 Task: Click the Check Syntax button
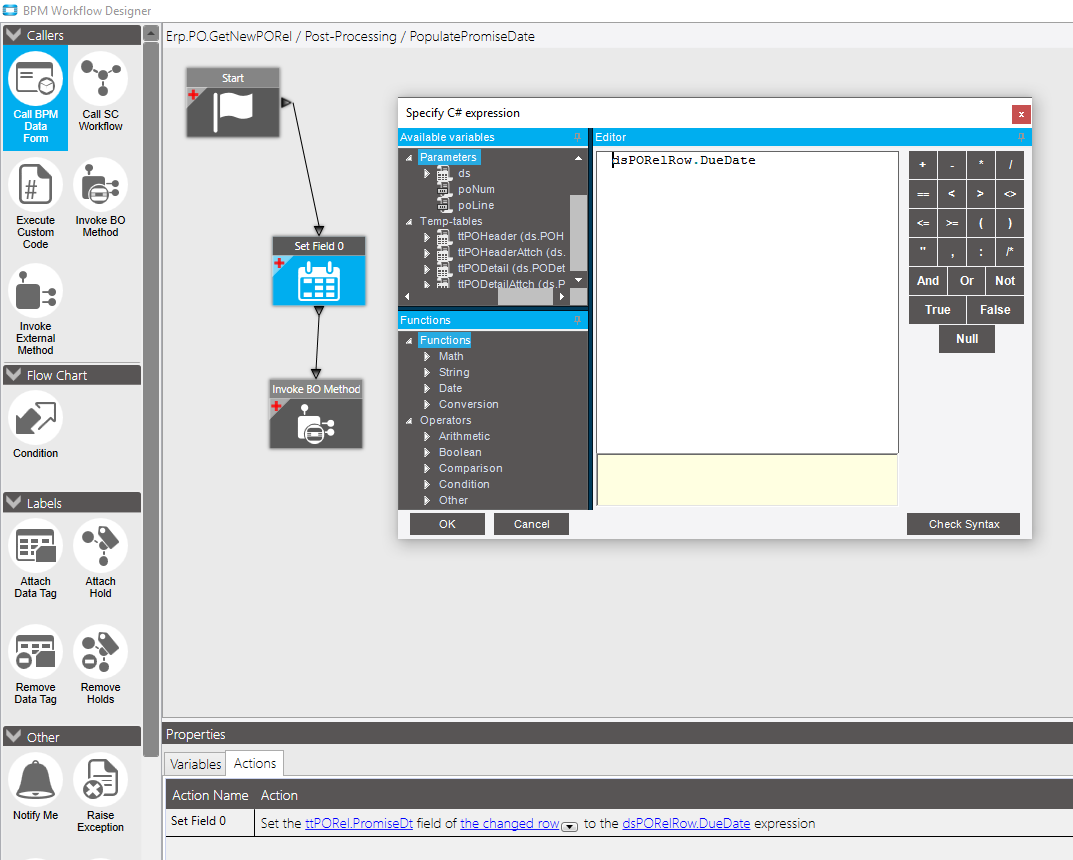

--

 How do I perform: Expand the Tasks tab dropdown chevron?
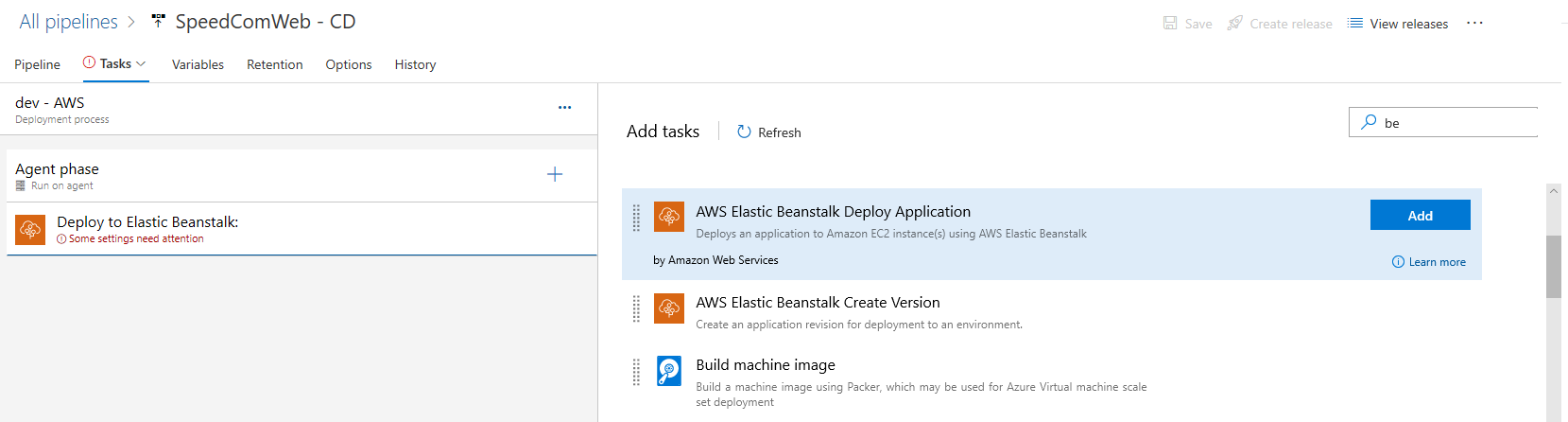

==

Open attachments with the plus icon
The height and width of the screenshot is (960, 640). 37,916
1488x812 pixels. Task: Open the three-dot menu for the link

TASK BRIEF.
Could you return exactly the lines above from the line with "Open attachments with the plus icon" to the line with "1488x812 pixels. Task: Open", both included, and nothing else?

FINISHED EXERCISE.
Open attachments with the plus icon
The height and width of the screenshot is (960, 640). 37,916
1488x812 pixels. Task: Open the three-dot menu for the link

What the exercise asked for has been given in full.